Researchers at Rice University have created a superhydrophilic ceramic membrane that can remove 90 per cent of contaminants from the wastewater produced by fracking.

Hydraulic fracturing uses huge quantities of water, of which only 10 to 15 per cent is typically recovered

Hydraulic fracturing uses huge quantities of water, of which only 10 to 15 per cent is typically recovered

The work by Andrew Barron, professor of materials science at Rice University, and his team, turned a ceramic membrane with microscale pores into a superhydrophilic filter. The membrane has ionically charged pores that attract a thin layer of water, repelling oil and other hydrocarbons and preventing it from fouling.

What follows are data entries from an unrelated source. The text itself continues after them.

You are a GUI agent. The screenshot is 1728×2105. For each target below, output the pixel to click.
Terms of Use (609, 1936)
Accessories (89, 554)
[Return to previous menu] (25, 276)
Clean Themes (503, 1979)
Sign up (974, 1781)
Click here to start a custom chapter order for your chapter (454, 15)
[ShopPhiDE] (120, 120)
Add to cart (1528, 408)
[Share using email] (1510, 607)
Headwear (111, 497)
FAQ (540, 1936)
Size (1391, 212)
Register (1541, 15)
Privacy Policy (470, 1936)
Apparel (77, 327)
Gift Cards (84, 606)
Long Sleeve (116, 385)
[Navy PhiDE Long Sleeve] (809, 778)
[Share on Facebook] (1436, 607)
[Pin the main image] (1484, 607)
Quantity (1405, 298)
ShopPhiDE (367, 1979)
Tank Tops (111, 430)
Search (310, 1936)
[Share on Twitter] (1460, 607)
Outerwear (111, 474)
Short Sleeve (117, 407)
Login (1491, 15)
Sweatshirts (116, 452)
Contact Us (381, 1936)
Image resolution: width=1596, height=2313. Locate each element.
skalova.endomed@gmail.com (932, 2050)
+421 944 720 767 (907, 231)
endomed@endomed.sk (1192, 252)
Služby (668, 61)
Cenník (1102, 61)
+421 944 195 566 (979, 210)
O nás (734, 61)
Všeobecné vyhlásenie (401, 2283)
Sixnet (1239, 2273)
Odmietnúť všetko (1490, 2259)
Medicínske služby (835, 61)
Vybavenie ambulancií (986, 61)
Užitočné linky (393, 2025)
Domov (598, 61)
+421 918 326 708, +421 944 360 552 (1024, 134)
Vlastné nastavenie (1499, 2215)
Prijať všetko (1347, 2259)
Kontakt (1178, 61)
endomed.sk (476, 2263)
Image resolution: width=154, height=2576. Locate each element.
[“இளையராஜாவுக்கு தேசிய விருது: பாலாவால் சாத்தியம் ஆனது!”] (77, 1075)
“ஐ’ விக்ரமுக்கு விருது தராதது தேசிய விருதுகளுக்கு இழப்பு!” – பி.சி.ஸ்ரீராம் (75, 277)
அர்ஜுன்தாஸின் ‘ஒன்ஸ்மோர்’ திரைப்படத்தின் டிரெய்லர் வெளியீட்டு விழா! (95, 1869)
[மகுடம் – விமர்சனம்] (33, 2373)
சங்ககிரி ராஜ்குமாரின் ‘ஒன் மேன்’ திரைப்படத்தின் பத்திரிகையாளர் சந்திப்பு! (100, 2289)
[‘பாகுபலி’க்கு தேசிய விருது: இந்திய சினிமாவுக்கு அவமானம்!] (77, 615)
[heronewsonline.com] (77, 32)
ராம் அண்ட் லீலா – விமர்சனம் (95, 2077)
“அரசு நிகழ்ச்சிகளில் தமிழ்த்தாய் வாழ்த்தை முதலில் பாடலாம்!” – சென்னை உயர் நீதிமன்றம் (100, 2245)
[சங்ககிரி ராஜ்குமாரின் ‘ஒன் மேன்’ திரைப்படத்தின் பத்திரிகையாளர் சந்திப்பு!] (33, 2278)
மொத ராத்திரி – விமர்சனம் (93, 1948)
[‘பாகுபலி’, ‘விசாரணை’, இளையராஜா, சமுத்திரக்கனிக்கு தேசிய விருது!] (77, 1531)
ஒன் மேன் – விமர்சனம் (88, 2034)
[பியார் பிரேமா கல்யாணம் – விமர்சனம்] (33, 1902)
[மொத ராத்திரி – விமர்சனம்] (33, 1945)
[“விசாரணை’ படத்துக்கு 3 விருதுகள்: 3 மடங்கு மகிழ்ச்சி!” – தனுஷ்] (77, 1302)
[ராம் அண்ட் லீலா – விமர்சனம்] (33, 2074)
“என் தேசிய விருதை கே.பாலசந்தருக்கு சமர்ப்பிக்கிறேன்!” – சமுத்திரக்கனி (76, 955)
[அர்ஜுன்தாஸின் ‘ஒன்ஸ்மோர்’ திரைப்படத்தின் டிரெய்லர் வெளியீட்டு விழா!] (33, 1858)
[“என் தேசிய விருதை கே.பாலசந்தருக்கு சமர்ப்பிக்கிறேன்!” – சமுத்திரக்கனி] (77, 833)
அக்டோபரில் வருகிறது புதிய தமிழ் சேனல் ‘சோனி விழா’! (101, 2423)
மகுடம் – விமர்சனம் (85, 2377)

The team demonstrated that one pass through the membrane was enough to clean water for reuse at fracking sites.

"The superhydrophilic treatment results in an increased flux through the membrane and inhibits any hydrophobic material — such as oil — from passing through. The difference in solubility of the contaminants thus works to allow for separation of molecules that should in theory pass through the membrane,” said Barron.

The paper, ‘Superhydrophilic Functionalization of Microfiltration Ceramic Membranes Enables Separation of Hydrocarbon from Frac and Produced Water,’ was published in Nature’s open access Scientific Reports.